Why Trust Is the Foundation of Leadership
Stepping into a leadership role — whether you've been promoted internally or hired from outside — puts you under immediate scrutiny. Your team is watching how you make decisions, how you communicate, and whether your actions match your words. Trust isn't given with the title; it's earned through consistent behaviour over time.
The first 90 days set the tone for everything that follows. Get it right, and you'll build a team that's engaged, open, and willing to follow your lead through difficult challenges. Get it wrong, and you may spend months trying to undo the damage.
Listen Before You Lead
One of the most common mistakes new leaders make is arriving with all the answers. Resist this urge. In your first weeks, your primary job is to listen and understand — the people, the culture, the existing challenges, and the unspoken dynamics.
- Schedule one-on-one conversations with each team member early on.
- Ask open-ended questions: "What's working well?" and "What gets in the way of your best work?"
- Resist the urge to immediately fix, challenge, or dismiss what you hear.
- Take notes and follow up — showing you actually listened.
When people feel genuinely heard, they are far more likely to trust the person who listened.
Be Transparent About Your Intentions
Uncertainty breeds anxiety. If your team doesn't know what you value, what you're aiming for, or how you make decisions, they'll fill the gap with speculation — and speculation is rarely generous.
Share your leadership philosophy early. Be clear about:
- What you care about most — quality, people, pace, customer outcomes.
- How you like to work — your communication preferences, availability, and expectations.
- What you don't yet know — admitting the gaps in your knowledge shows intellectual honesty.
Follow Through Relentlessly
Trust is built in the small moments, not the big speeches. If you say you'll get back to someone by Friday, get back to them by Friday. If you commit to removing a blocker, remove it. If you promise to advocate for your team in the next budget cycle, follow through when that time comes.
Every broken commitment — even a small one — chips away at your credibility. Every kept promise reinforces it. This is the simplest and most overlooked rule of leadership.

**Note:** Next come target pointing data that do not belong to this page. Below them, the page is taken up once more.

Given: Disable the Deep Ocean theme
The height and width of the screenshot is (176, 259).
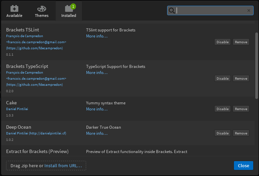Looking at the screenshot, I should tap(222, 133).
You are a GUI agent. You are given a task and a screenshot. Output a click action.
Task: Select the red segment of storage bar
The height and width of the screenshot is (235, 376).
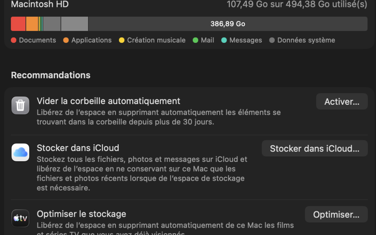point(18,24)
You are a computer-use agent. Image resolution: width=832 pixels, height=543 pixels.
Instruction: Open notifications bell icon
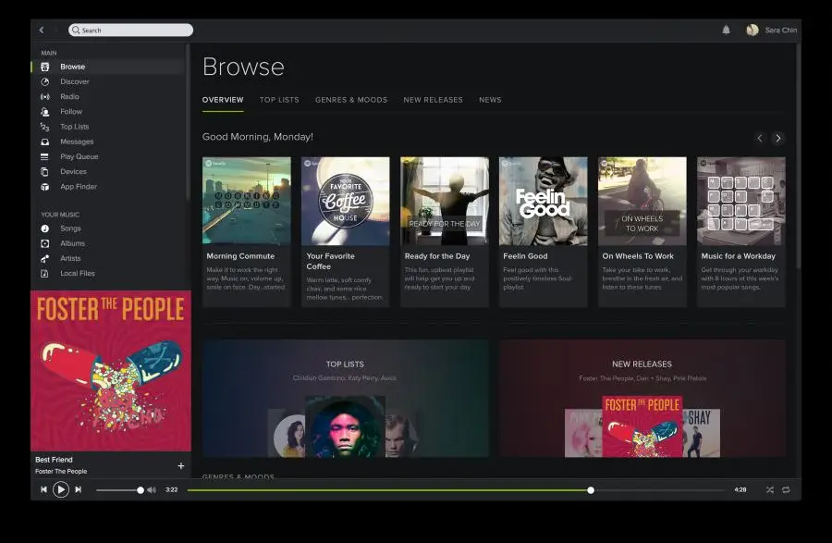pos(726,31)
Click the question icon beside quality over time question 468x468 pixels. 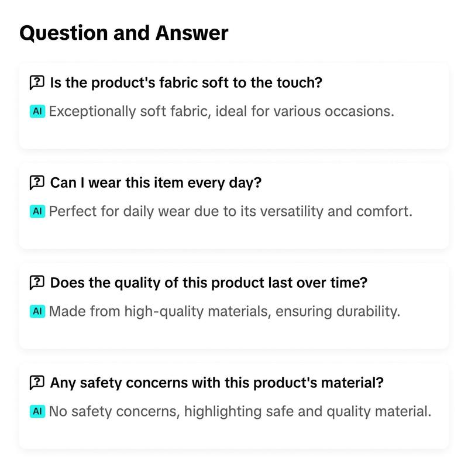tap(37, 283)
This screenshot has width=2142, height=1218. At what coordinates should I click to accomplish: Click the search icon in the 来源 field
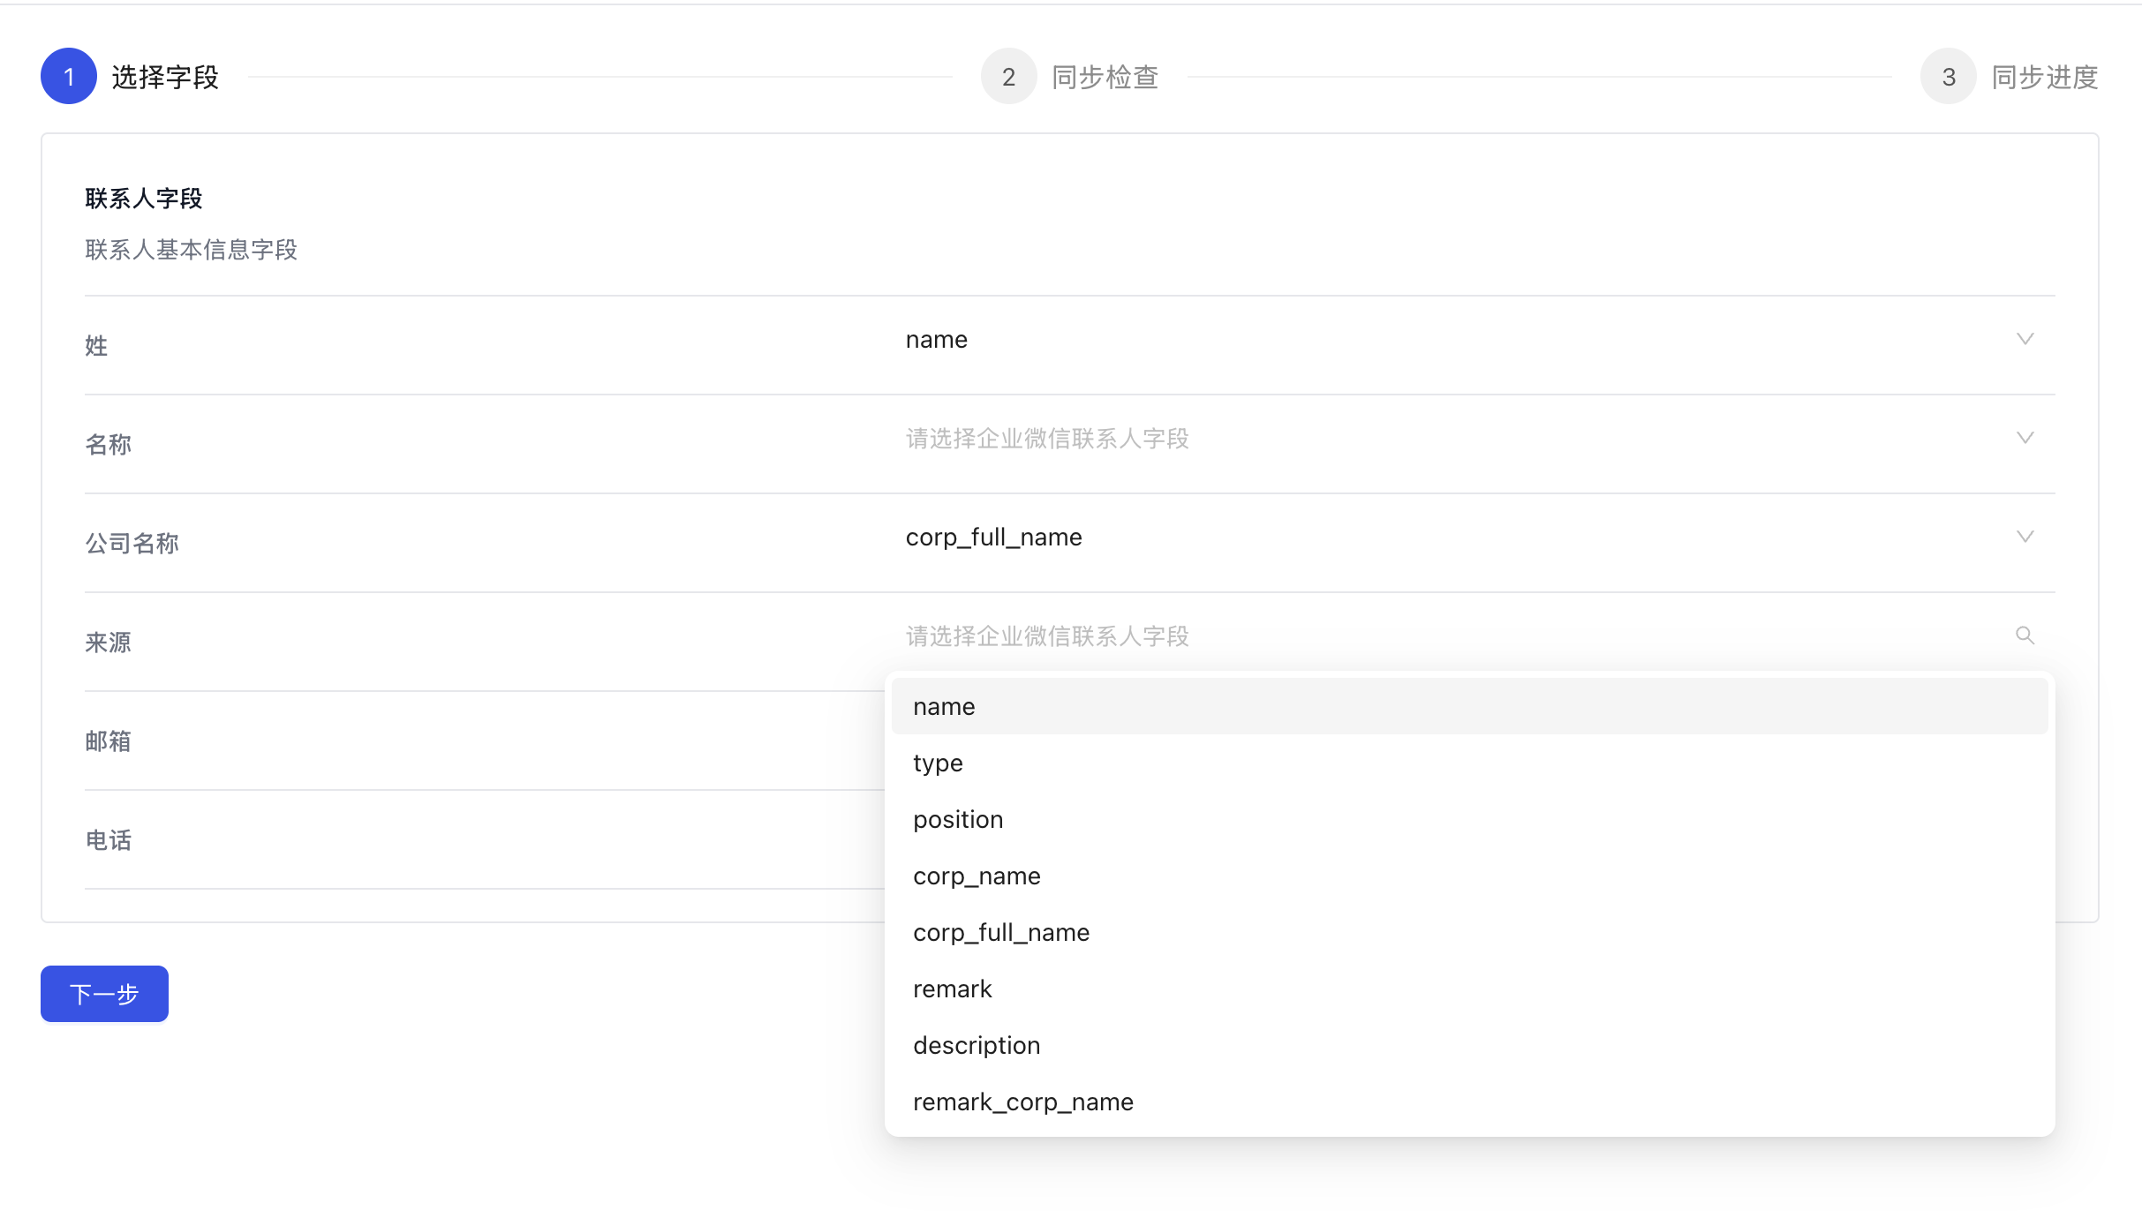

Acknowledge Mistakes Quickly
New leaders often feel pressure to project confidence and competence, which can lead to defensive behaviour when things go wrong. This backfires. Teams respect leaders who own their mistakes, explain what they learned, and move forward constructively.
A quick, honest acknowledgement — "I got that wrong, here's what I should have done differently" — does more for your credibility than a perfectly executed strategy ever could.
A Simple 90-Day Framework
| Phase | Focus | Key Actions |
|---|---|---|
| Days 1–30 | Listen & Learn | One-on-ones, stakeholder meetings, understanding context |
| Days 31–60 | Clarify & Align | Share your vision, set expectations, identify quick wins |
| Days 61–90 | Deliver & Build | Execute on commitments, build team rhythm, address issues directly |
Final Thought
Trust is not a destination — it's a practice. The habits you build in your first 90 days will shape how your team relates to you for years. Lead with honesty, follow through consistently, and never underestimate the power of genuinely listening.